**Texto fornecido**.
Relatos de livro espreitam o instante que rompe a banalidade do cotidiano

MAURÍCIO SANTANA DIAS
ESPECIAL PARA A FOLHA

Estas "13 Histórias à Maneira Antiga", de Ingo Schulze, são ainda mais simples que suas "Histórias Simples da Alemanha Oriental" (editora Lacerda, 2002, 318 págs., R$ 49), livro que o consagrou como um dos melhores escritores da nova literatura alemã. Aqui não há assassinatos, ninguém enlouquece -pelo menos não de modo evidente- nem morre abruptamente. De fato, pouco ou nada acontece nesses 13 relatos, narrados quase todos por um eu oscilante entre a apatia e a perplexidade.
Dois elementos parecem estar na base de "Celular - 13 Histórias à Maneira Antiga": a impossibilidade de transmitir experiências "numa paisagem em que nada permaneceu inalterado, salvo as nuvens"; a desconfiança sobre as capacidades da linguagem e, portanto, da própria sobrevivência do escritor.
Dispersas na periferia de Berlim, no Cairo, na Estônia, na Itália, as narrativas se atêm ao registro de acontecimentos cotidianos, uns mais divertidos, outros tensos, a maioria simplesmente maçante.
Assim Schulze assume para si a tarefa ingrata de contar histórias "à moda antiga" -note-se a ironia do subtítulo- depois que ninguém mais se interessa por ouvi-las. Mas não se trata de um mero ato de capitulação do escritor diante de uma experiência sentida como pura intransitividade.

**Sua tarefa**.
Escreva a continuação da resenha acima sobre os contos de Ingo Schulze, começando logo após a última frase.

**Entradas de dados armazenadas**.

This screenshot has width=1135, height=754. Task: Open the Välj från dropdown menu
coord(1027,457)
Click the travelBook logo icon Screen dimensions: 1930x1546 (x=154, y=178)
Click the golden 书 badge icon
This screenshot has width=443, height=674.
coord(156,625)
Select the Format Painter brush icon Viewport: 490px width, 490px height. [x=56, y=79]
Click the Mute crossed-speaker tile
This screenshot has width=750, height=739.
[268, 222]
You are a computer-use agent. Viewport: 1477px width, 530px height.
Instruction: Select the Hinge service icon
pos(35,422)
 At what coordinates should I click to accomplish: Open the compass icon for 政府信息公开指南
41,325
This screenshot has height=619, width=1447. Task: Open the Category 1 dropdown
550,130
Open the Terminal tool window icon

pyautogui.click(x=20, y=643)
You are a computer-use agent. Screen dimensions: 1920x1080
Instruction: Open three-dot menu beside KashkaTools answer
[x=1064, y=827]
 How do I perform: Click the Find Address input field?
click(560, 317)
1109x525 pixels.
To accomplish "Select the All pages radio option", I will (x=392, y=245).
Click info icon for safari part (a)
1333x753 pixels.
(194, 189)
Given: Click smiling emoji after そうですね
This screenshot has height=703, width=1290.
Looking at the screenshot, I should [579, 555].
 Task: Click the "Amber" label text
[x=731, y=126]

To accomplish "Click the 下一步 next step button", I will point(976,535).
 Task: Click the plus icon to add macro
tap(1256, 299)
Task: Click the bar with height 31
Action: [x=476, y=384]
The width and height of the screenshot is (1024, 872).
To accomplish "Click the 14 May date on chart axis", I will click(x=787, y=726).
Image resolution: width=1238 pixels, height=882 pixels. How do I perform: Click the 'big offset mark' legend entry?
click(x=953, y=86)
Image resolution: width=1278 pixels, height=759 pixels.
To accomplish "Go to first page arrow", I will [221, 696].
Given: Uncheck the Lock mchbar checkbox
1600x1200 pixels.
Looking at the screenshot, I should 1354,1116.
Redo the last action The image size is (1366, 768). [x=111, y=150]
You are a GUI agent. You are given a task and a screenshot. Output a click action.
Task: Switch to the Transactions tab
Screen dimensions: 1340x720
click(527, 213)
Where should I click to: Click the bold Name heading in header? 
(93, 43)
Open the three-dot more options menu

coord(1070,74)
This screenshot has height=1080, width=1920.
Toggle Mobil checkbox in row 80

**Resultado abaixo**.
Em todos os relatos, especialmente em "Fé, Amor, Esperança, Número 23" e "Nos Confins da Estônia", talvez os melhores do livro, Schulze se põe à espreita daquele instante que poderia romper a banalidade do cotidiano e revelar potencialidades de uma vida que está em outro lugar. Ainda que seja preciso recorrer ao patético, como no momento em que pai e filha descobrem em uma casca de laranja "o milagre de nós existirmos, o milagre de todos e o de tudo existir, o milagre por inteiro". Por certo uma epifania de segundo grau, paródia das joyceanas, mas ainda assim "epifania".

Destroços do passado
Nascido em 1962 na antiga Alemanha Oriental, em Dresden, cidade devastada pelas bombas da Segunda Guerra Mundial, Schulze se tornou, com Thomas Brussig e Wolfgang Hilbig, um dos expoentes do Wenderoman, literatura que tratava sobretudo da unificação alemã. No entanto o Muro já caiu há quase 20 anos, e agora, em "Celular", as alusões àquele período emergem aqui e ali como destroços de um passado remoto, pertencentes já a outro mundo.
O livro está repleto de frases que indicam as vacilações e dúvidas do escritor: "Como seria bonito conseguir narrar o que se seguiu à maneira de um Leskov ou de um Turguêniev"; "Então aconteceu algo que, para ser contado, requer um bocado de superação"; "Não há muito que contar. E é justamente isso, não dá para se aproximar da coisa".
E todas elas podem ser resumidas na confissão melancólica ao final do livro: "Sempre sonhei em me tornar escritor e viajar para Viena. Há 25 anos isso ainda significava outra coisa. Eu também poderia dizer que há 25 anos isso ainda significava alguma coisa".
Concluo com uma última e iluminadora citação: "Entre mim e meu trabalho não havia nenhuma relação, as duas coisas apenas se adequavam uma à outra, e uma era, por assim dizer, conseqüência da outra, como um jogo coletivo no qual eu tivesse caído por desgosto, por estar confuso e totalmente por obra do acaso."


MAURÍCIO SANTANA DIAS é professor de literatura da USP.


CELULAR - 13 HISTÓRIAS À MANEIRA ANTIGA
Autor:
Ingo Schulze
Tradução: Marcelo Backes
Editora: Cosac Naify
Quanto: R$ 45 (352 págs.)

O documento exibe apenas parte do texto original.